Think about it. The artificial intelligence software is given as input an image, and the ZIP code associated with that image. The software identifies an automobile make and model from the image, and creates an output record with two elements: the ZIP code and a normalized make and model description of the automobile. With this, you can explore auto ownership patterns by geography. But with just a few more steps, you can go a lot further.

You can use “little data” government and private datasets to link ZIP code to voting districts and thus voting patterns. With this information, you can determine that people living in Republican districts prefer extended-cab pickup trucks.

You can also use the ZIP code in the record to link to “little data” Census demographic data summarized at ZIP level. With this, you can correlate car ownership patterns to such things as income, race, education and ethnicity. Indeed, the study found it could predict demographics and voting patterns based on auto ownership.

And you can go further. You can link your normalized automobile make and model data to “little data” datasets of automobile technical specifications which is how the study determined, for example, that based on miles per gallon, Burlington, Vermont is the greenest city in the United States.

Using artificial intelligence on a Big Data image database to build a normalized text database is impressive. But all the real insights in this study could only be developed by linking Big Data to Little Data to allow for granular analysis.

While Big Data and artificial intelligence are getting all the breathless coverage, we should never forget that Little Data is what’s providing the real value behind the scenes.  

Survey Says ... It Depends

The data for data products can come from a wide array of sources. Traditionally, datasets were compiled through primary research, usually via questionnaires or by phone. There is alsosecondary research, where staff gathers data using online sources. There are also public domain databases that can be leveraged. We have also seen a rise in technologically-driven data gathering, such as web harvesting. And a growing number of data publishers license third-party data to augment their data gathering. Almost anything goes these days, and the savviest data publishers are mixing and matching their collection techniques for maximum effectiveness. (a topic that will be addressed at the Business Information and Media Summit in November. )

This brings me to a question I have been asked more than a few times: can survey data be turned into a data product? When I talk about surveys, I mean the types of surveys most of us do routinely: you ask, say, 20,000 restaurant owners to answer questions about their businesses and the market generally, and if you’re lucky, you’ll get 1,000 responses. My take? While a survey does in fact generate data, I don’t think a survey automatically qualifies as a commercial data product. The reason is subtle, but important.

## Extracted records
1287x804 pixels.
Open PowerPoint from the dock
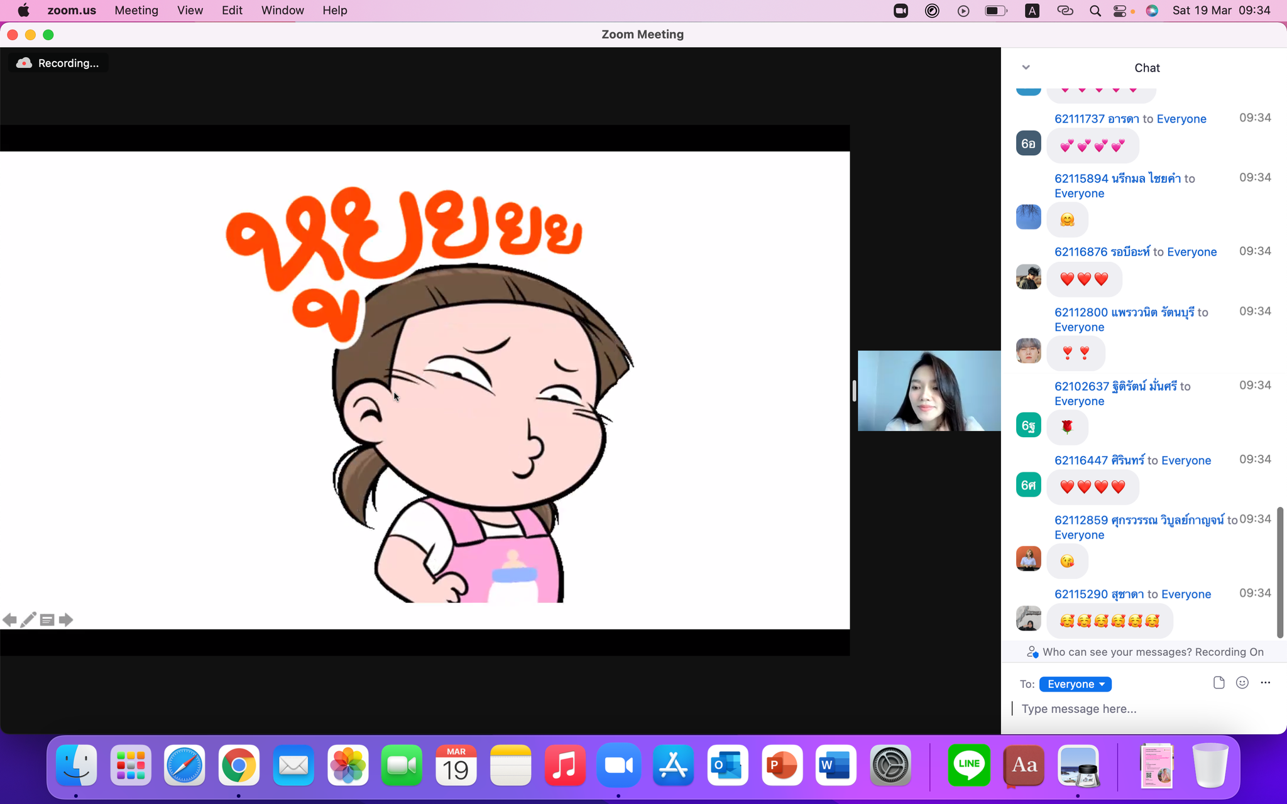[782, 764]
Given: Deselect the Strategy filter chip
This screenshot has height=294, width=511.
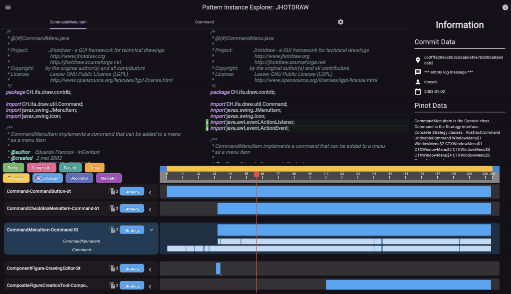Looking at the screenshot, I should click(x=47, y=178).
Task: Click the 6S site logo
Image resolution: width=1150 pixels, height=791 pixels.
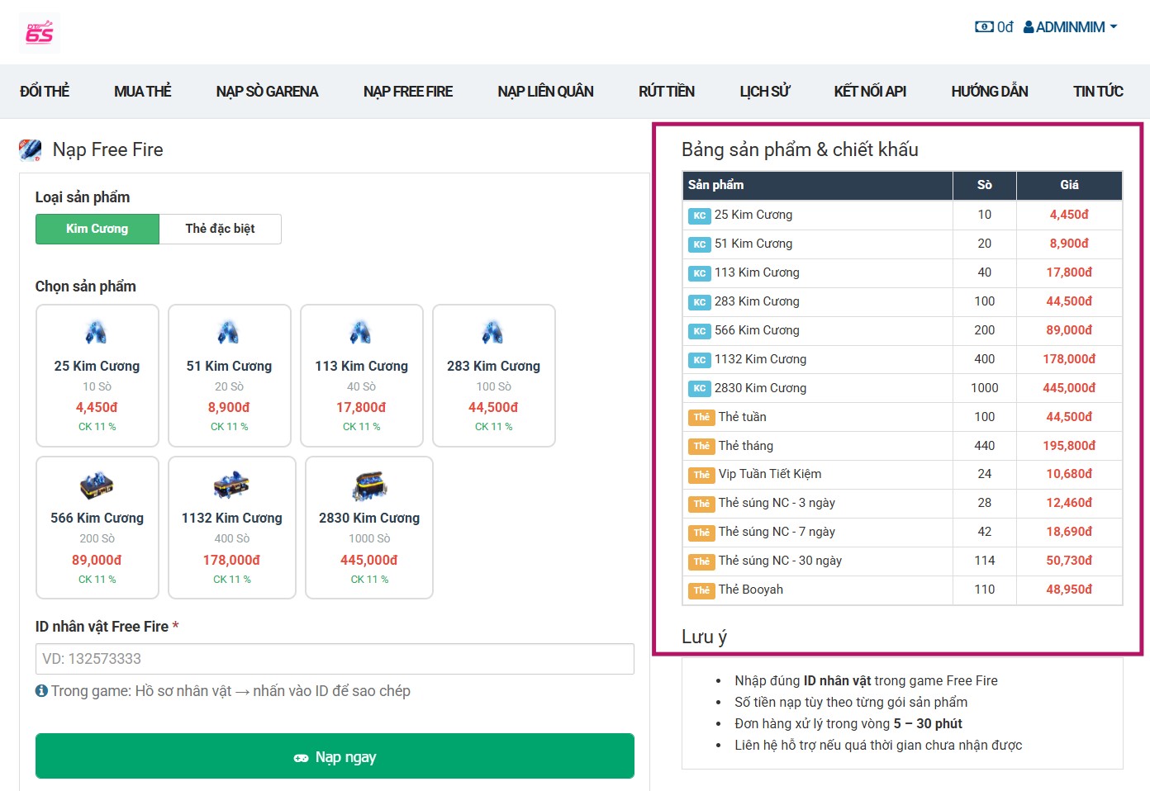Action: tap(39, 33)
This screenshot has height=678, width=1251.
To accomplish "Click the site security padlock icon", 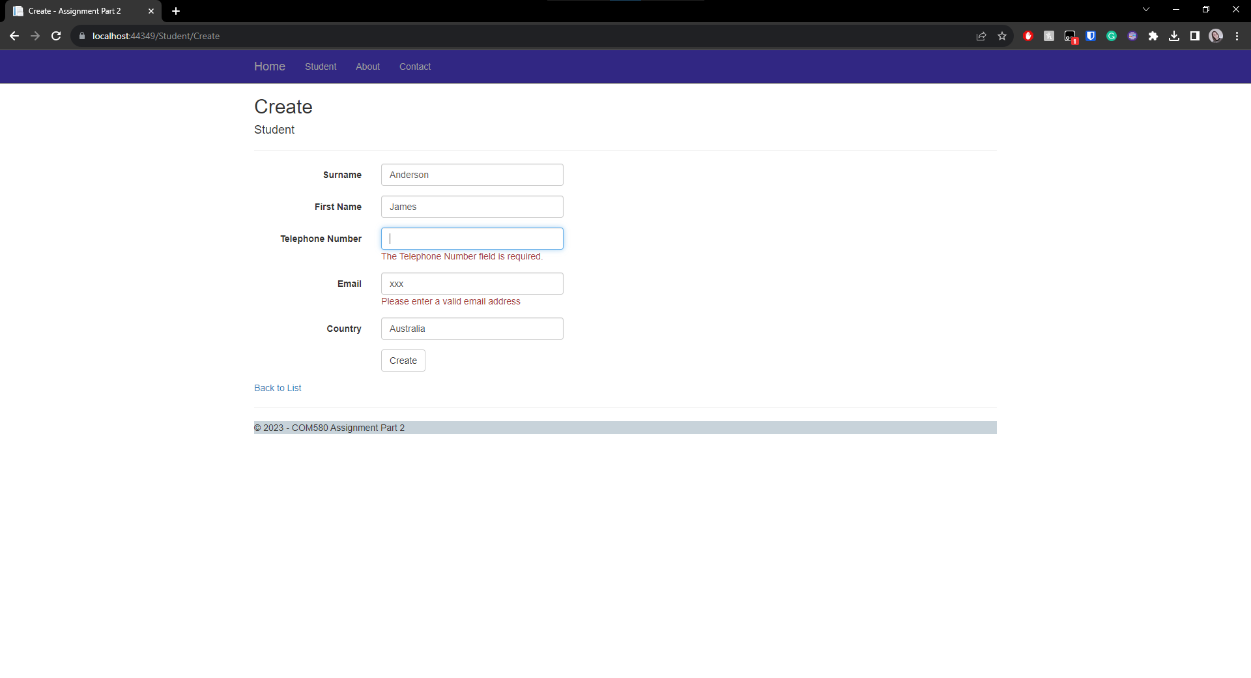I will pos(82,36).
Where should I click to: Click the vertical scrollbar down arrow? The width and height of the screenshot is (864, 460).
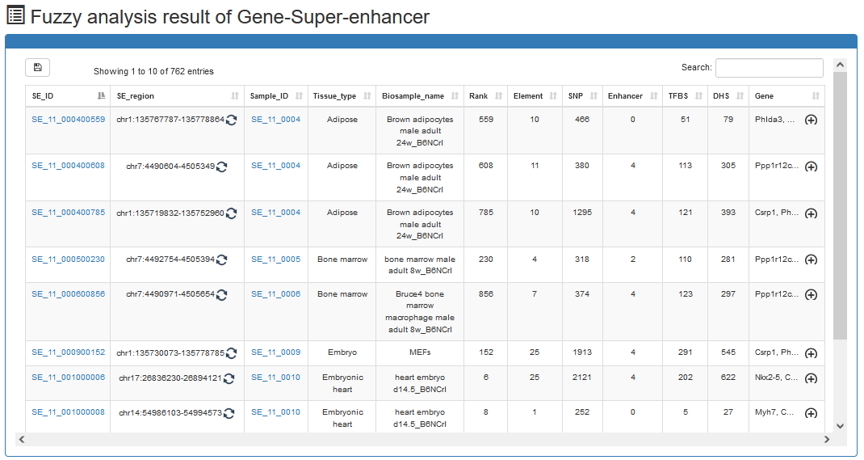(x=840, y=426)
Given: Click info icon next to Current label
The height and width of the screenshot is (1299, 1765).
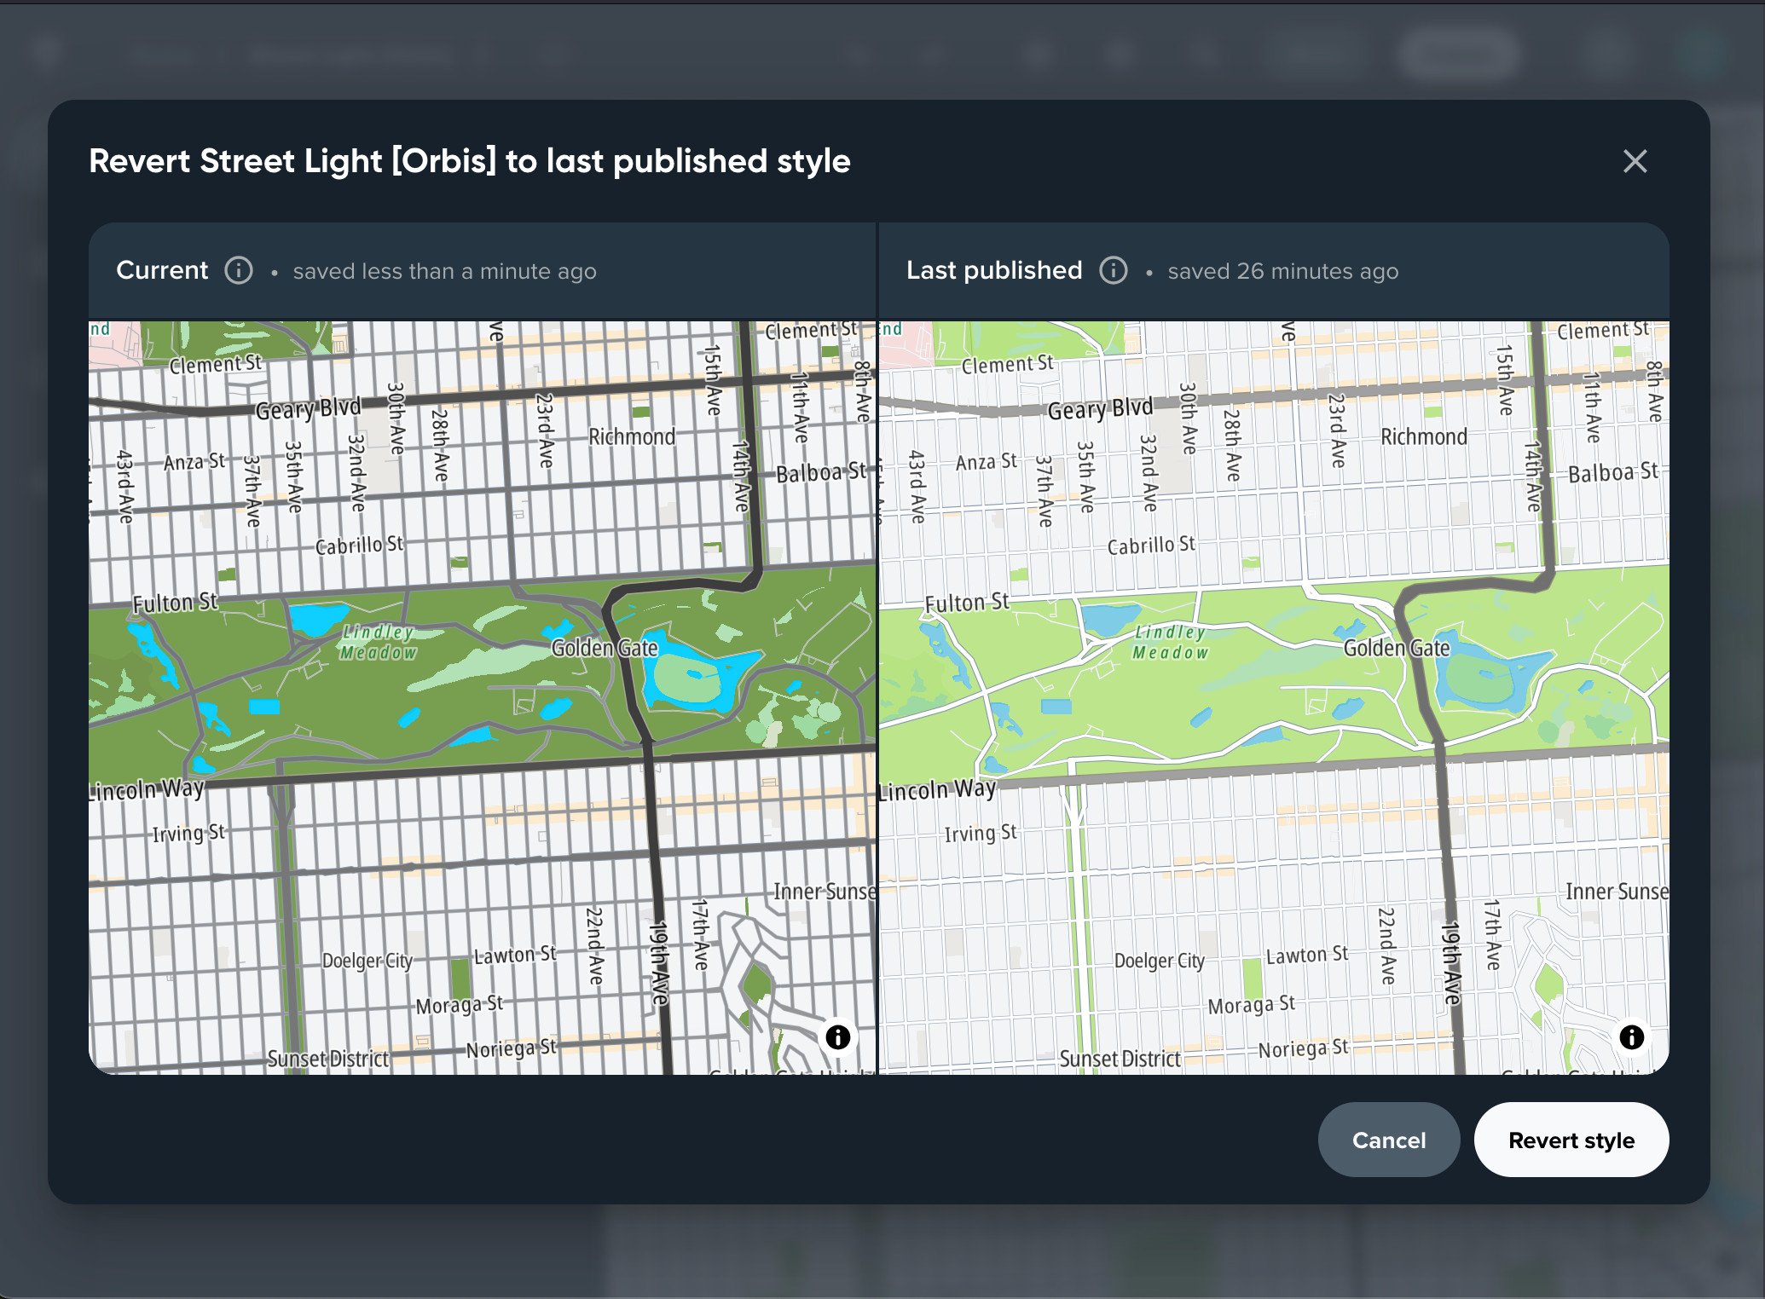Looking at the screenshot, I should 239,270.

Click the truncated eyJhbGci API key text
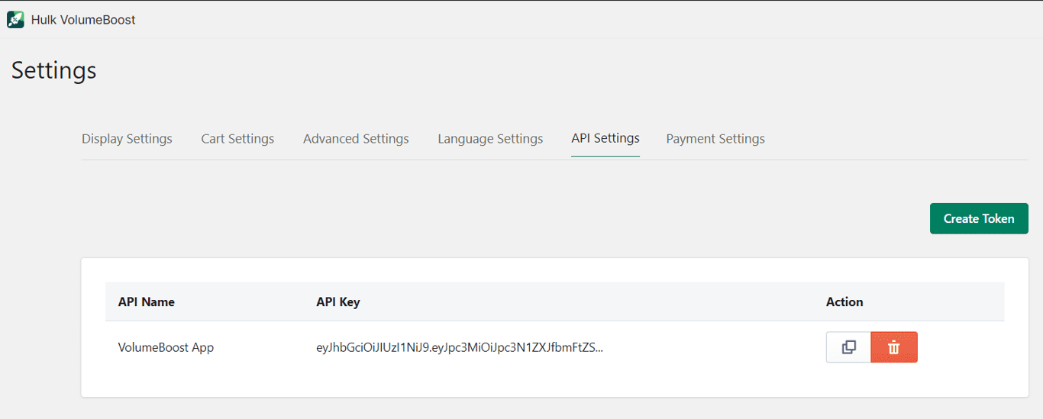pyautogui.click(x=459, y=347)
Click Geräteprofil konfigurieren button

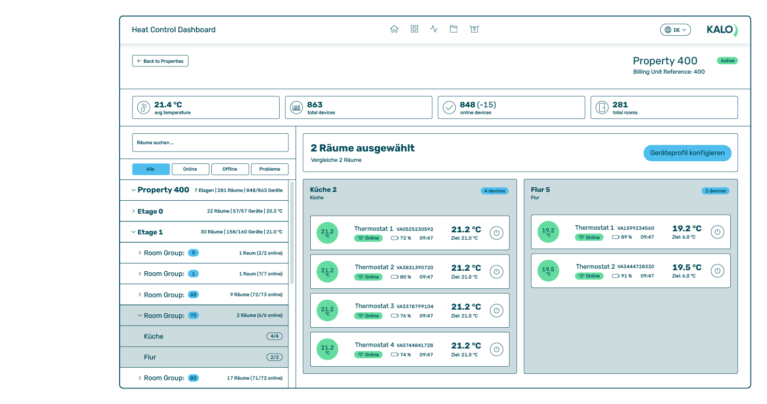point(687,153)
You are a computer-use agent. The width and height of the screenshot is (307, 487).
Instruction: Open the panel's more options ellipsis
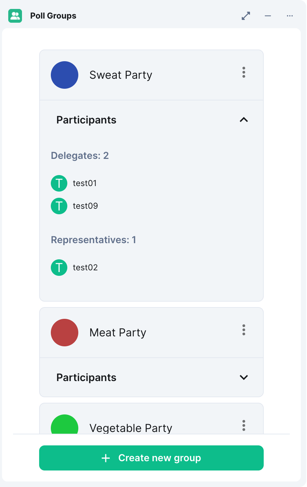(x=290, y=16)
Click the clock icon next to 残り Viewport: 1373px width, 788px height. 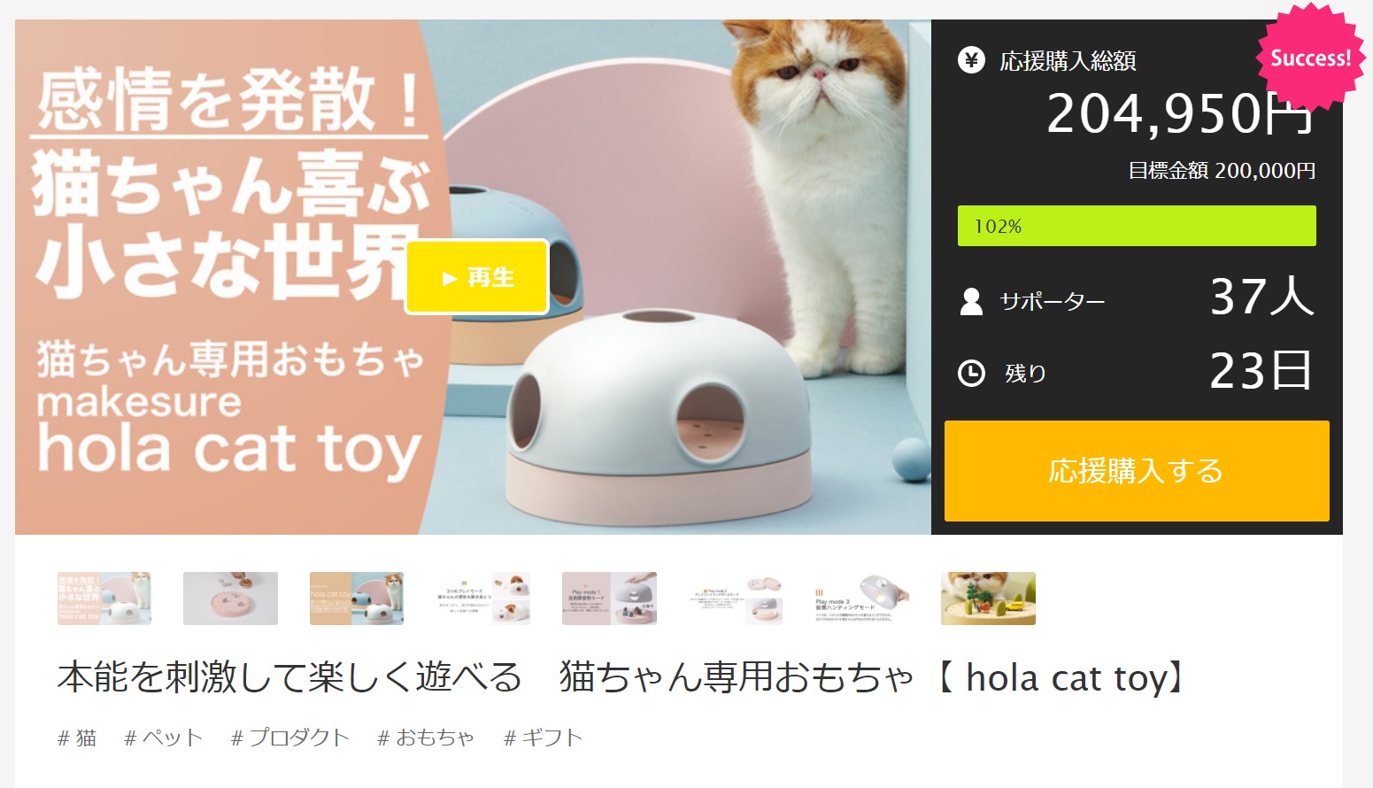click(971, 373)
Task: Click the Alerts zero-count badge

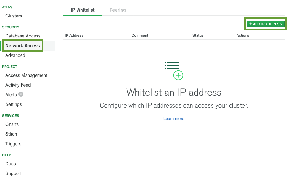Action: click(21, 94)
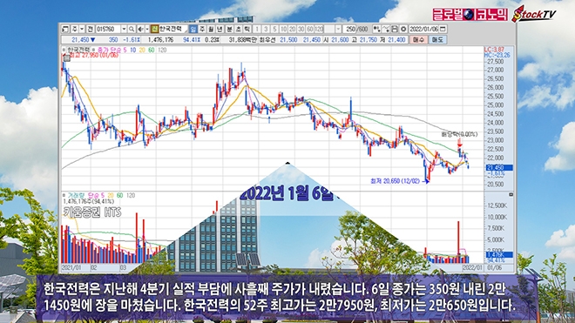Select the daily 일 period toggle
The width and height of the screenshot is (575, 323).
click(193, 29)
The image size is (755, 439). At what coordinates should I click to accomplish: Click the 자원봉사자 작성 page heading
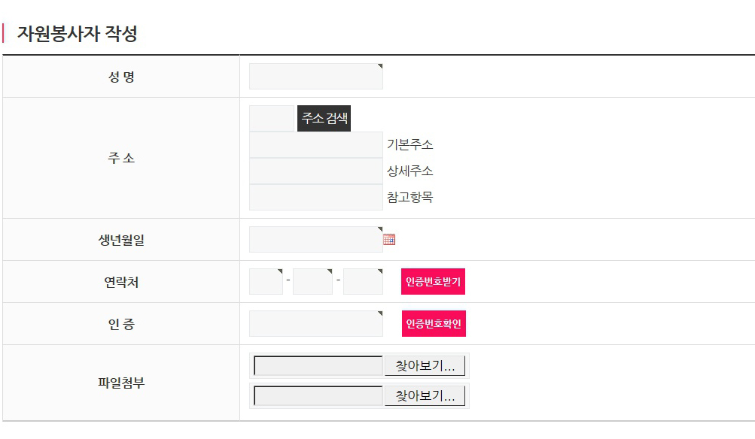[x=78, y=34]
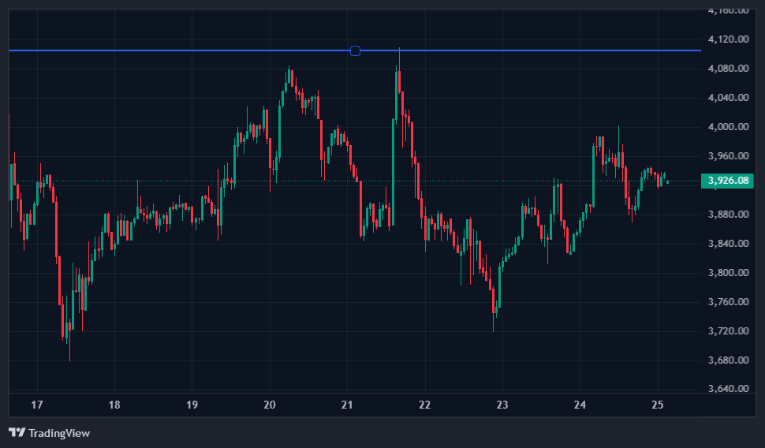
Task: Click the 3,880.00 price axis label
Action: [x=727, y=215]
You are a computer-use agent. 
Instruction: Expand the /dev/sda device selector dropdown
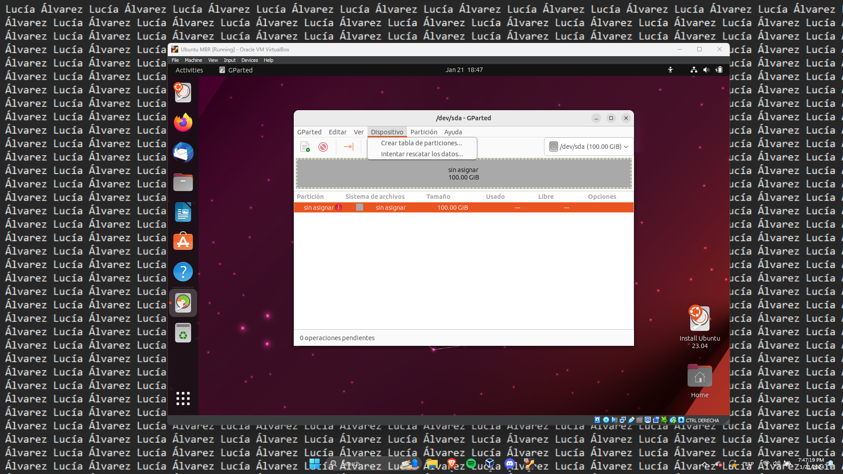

## Required task 1
In the passage on Big Data and Little Data, write out everything from "You can also" down to "on auto ownership." again, swapping "car ownership patterns" for "vehicle ownership patterns".
## Required task 2
Carry on the piece about Big Data, Little Data and survey data from the point where it stops.

## Exercise output 1
You can also use the ZIP code in the record to link to “little data” Census demographic data summarized at ZIP level. With this, you can correlate vehicle ownership patterns to such things as income, race, education and ethnicity. Indeed, the study found it could predict demographics and voting patterns based on auto ownership.

## Exercise output 2
Much of the value of a data product is in its granularity and specificity. Typically, a data product focuses on organizations, individuals or products and attempts to collect as much detail as possible on each unit of coverage, as comprehensively as possible. Most surveys, by contrast, are anonymous by nature and hit-and-miss in coverage. Using our earlier example, a survey of restaurants might well be useful and valuable if it didn’t get any response from Taco Bell operators. A restaurant database without any listings of Taco Bell locations would have no credibility.  Since most surveys promise anonymity to increase survey participation rates, only aggregate reporting is possible. From my perspective, surveys of this type are useless as data products.

But not all surveys are the same. Some surveys ask respondents to list the vendors they use, or which of a specified set of companies they like the most and the least. Surveys where you ask the anonymous respondent to list or opine on specific companies or products actually can yield a very compelling type of commercial data product. That’s because the companies or products that come out of the survey effort are not anonymous. If the owner of the Blue Duck restaurant tells you that she likes National Restaurant Supply, you’re developing lots of valuable data about National Restaurant Supply that you can publish, even while keeping Blue Duck restaurant anonymous. Your survey data can report on attitudes or adoption or market share of specific products or firms and compare them and rank and rate them. That’s very valuable because the data are highly proprietary, difficult to collect and actionable.

My bottom line on surveys is that “traditional format” surveys with anonymous submissions and aggregate reporting are truly surveys, not data products. But if your survey asks respondents to tell you how much they use or like specific companies or products – you’ve got yourself the makings of a data product!

Inexhaustible Data Opportunities

A new product from LexisNexis Risk Solutions monitors newly listed homes for sale on behalf of home insurance companies to alert them when a customer is preparing to move. The insurer can use this advance notice to contact these customers to help retain their business. 

This is a great idea. For a long time now, data companies have offered so-called “new mover” databases, identifying people who have recently moved into a new home. These are prime prospects because they’re in the market for all sorts of things, sometimes urgently, meaning the first offer they get stands a strong chance of being accepted.

This LexisNexis product shows how to combine databases to up your game. What could be a better prospect than a new mover? How about a pre-mover! While LexisNexis is focused on insurance companies, there are all sorts of companies that would be very interested to have at-risk current customers identified for them so that they can focus their customer retention efforts.

What makes this big leap in sales targeting possible isn't cutting edge technology in this case. It’s having the insight to see that data produced by one type of organization (in this case real estate agents) is valuable to another type of organization (in this case, insurance companies). Add in some additional value by matching the database of one organization to the database of another, and you almost assuredly have a nice business opportunity for the taking.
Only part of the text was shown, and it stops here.